↓

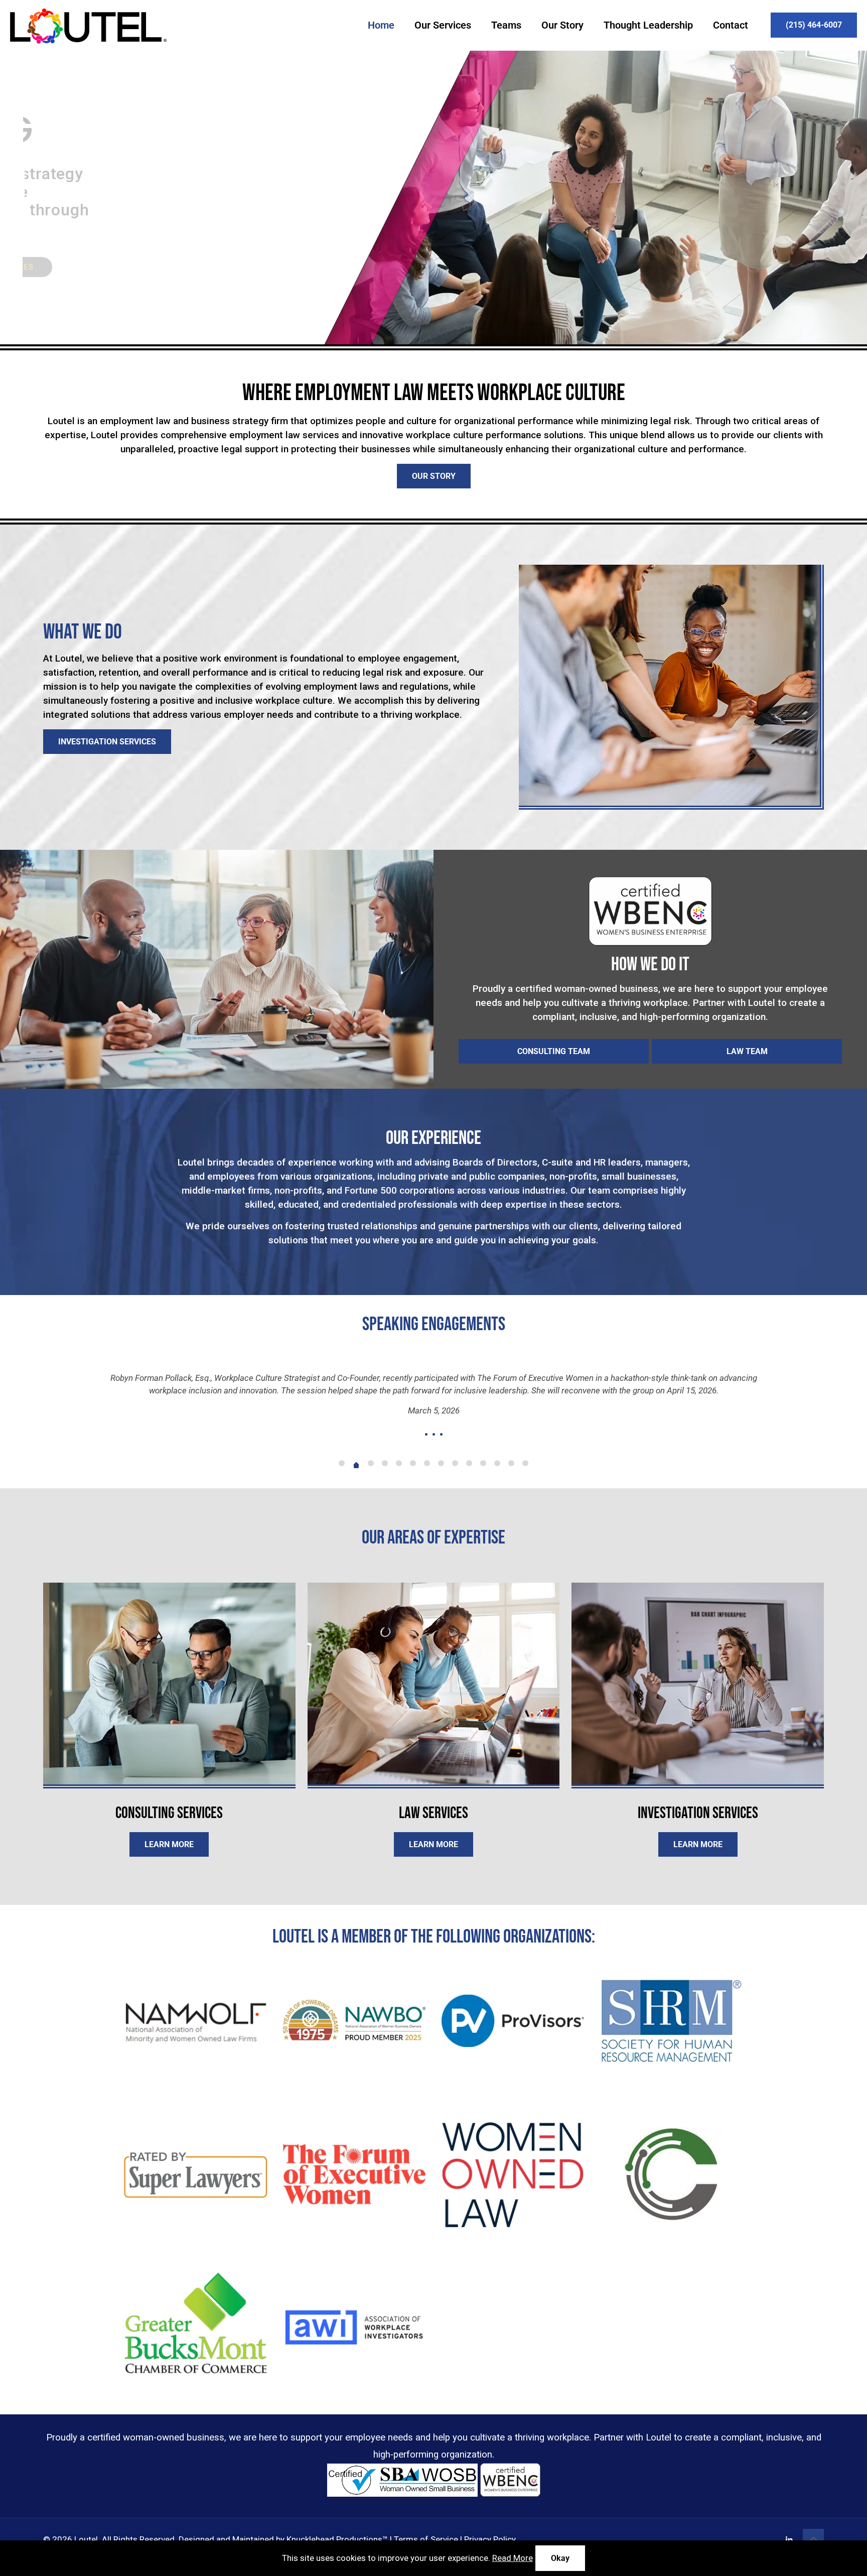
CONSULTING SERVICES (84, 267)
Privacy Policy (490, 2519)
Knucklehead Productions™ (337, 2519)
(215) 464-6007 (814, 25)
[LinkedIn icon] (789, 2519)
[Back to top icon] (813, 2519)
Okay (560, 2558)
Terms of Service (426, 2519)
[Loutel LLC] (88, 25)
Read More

↑

Work item ▸
Everything from the line containing "Privacy Policy (490, 2519)" through the final line of the entries is to be written out exactly. No other lines belong in the answer.

Answer section ▸
Privacy Policy (490, 2519)
Knucklehead Productions™ (337, 2519)
(215) 464-6007 (814, 25)
[LinkedIn icon] (789, 2519)
[Back to top icon] (813, 2519)
Okay (560, 2558)
Terms of Service (426, 2519)
[Loutel LLC] (88, 25)
Read More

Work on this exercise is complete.